Sunday, November 2, 2008
Posted by D. Daniel Sokol
ABSTRACT: More than 25 years ago, Christopher Norall and I wrote an article challenging the Commission’s approach to the application of Articles 81(1) and (3) EC, calling for the priests of competition law in Brussels to trust the laity more, to share enforcement duties with others, and to be less formalistic in interpreting the rules. It was one of a string of articles which suggested that the Commission could not maintain its monopoly over the grant of exemptions. Its theory that the prohibition of Article 81(1) EC caught everything which might have a remotely discernible effect on competition was understandable for the early days of an untested institution, dubious about the scope of its competence and the reception its theories would receive from courts and businesses. The theory needed to adapt to the realities of an enlarged Europe. After years of hesitation, the Commission wisely chose to share enforcement with national courts and national competition authorities. This was a massive change in course, widely and justly commended.

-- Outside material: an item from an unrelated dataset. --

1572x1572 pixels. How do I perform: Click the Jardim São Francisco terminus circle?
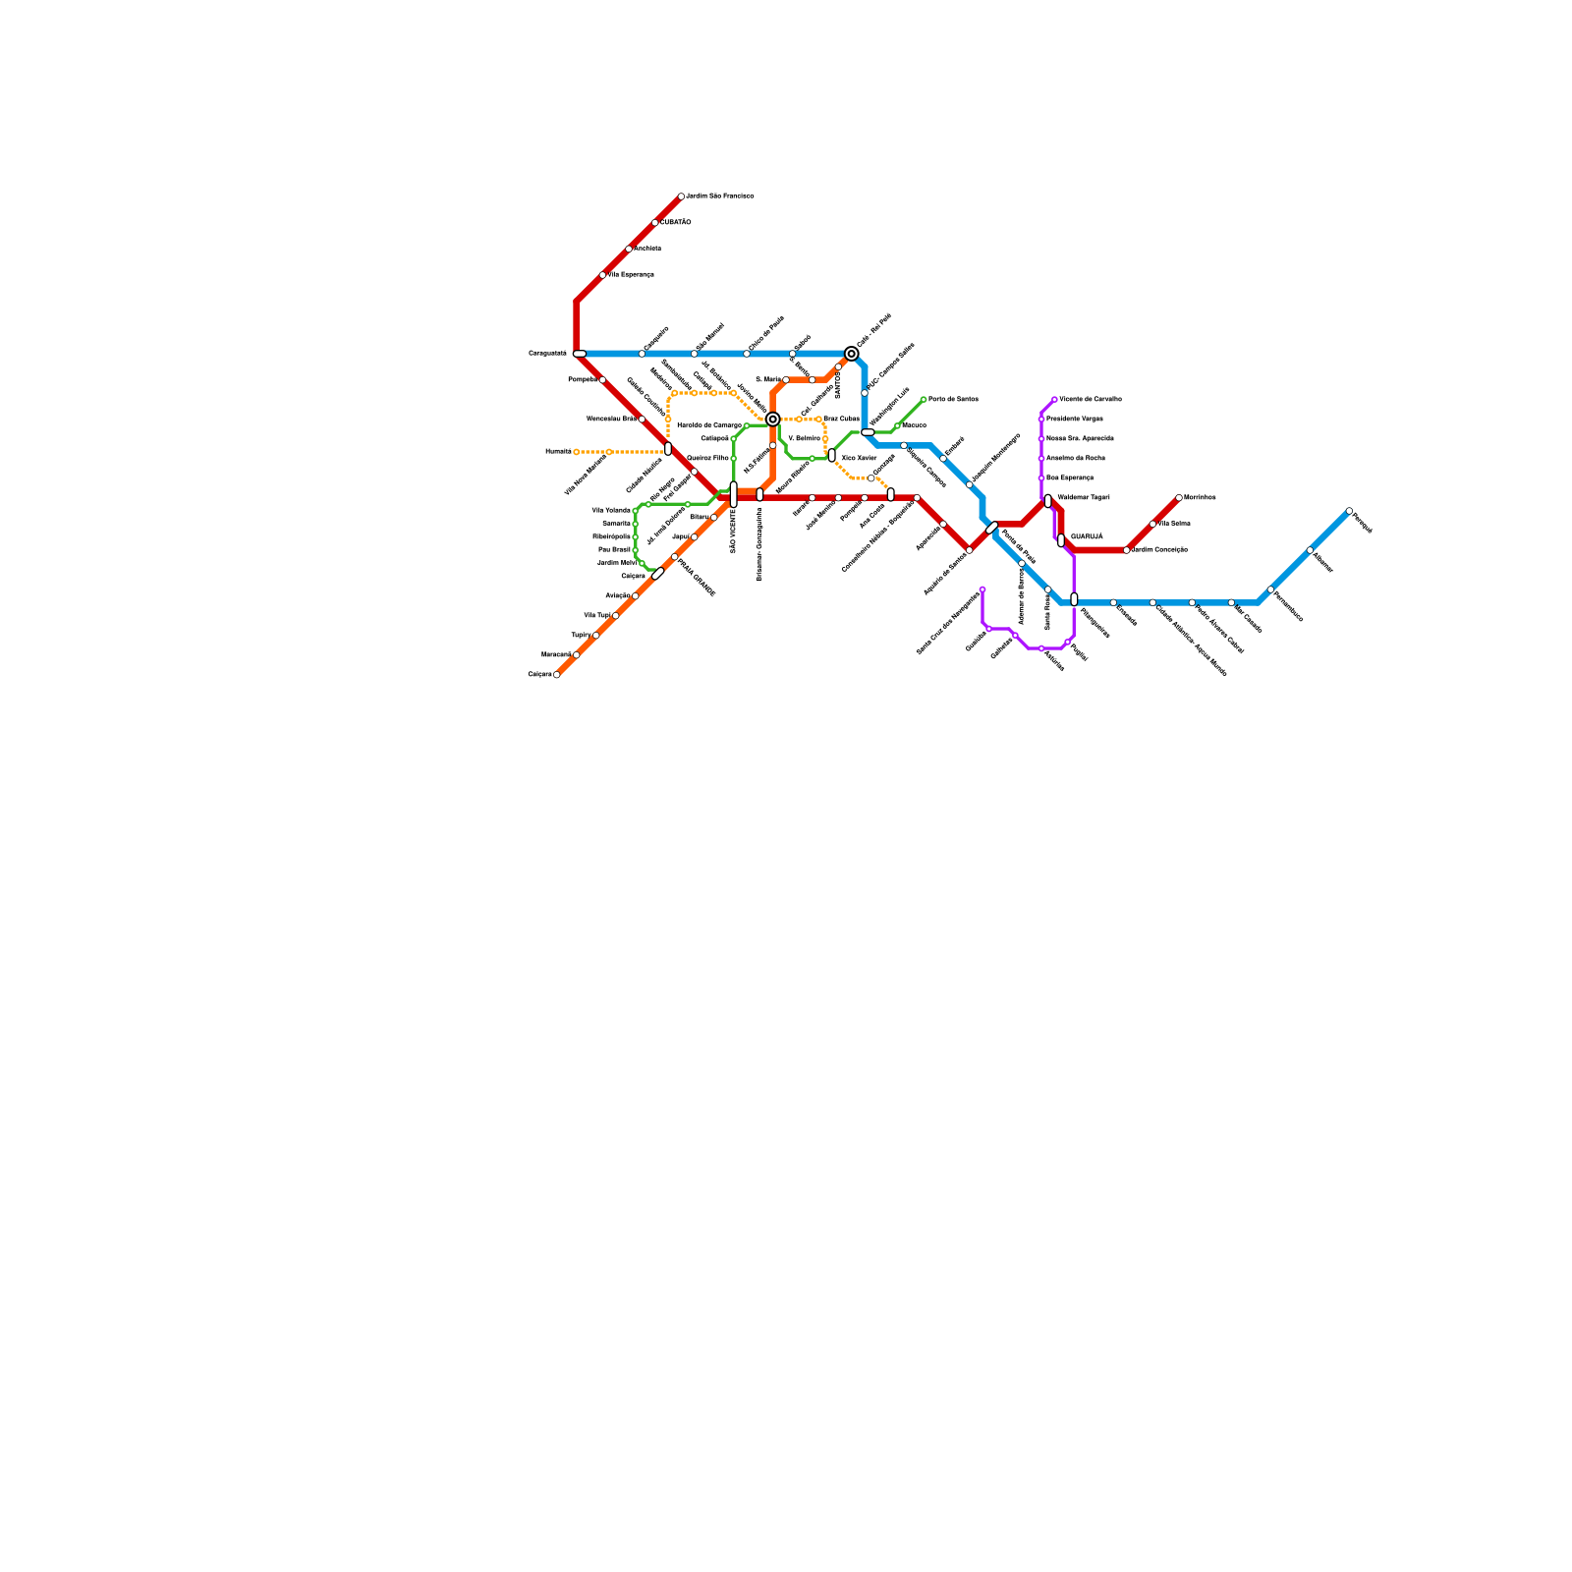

The biggest success of the reform has been the unexpectedly large surge in cooperation among national competition agencies, and between the competition agencies and the Commission. EC competition law has become a routine part of the business, economic, and governmental environment in Europe. There have been some unconvincing and some bad decisions; inconsistent decisions; eccentric national legislation (my favorite being Greek Law No 3373/2005 which kept in force the administrative prior authorization system and brought back compulsory notification for vertical agreements); but many good decisions. Instead of a tiny number of flagship European Commission decisions which were really major new pieces of rule-making, decisions applying the competition rules by competition authorities across the EU have now become commonplace. This is, I suggest, the most important point.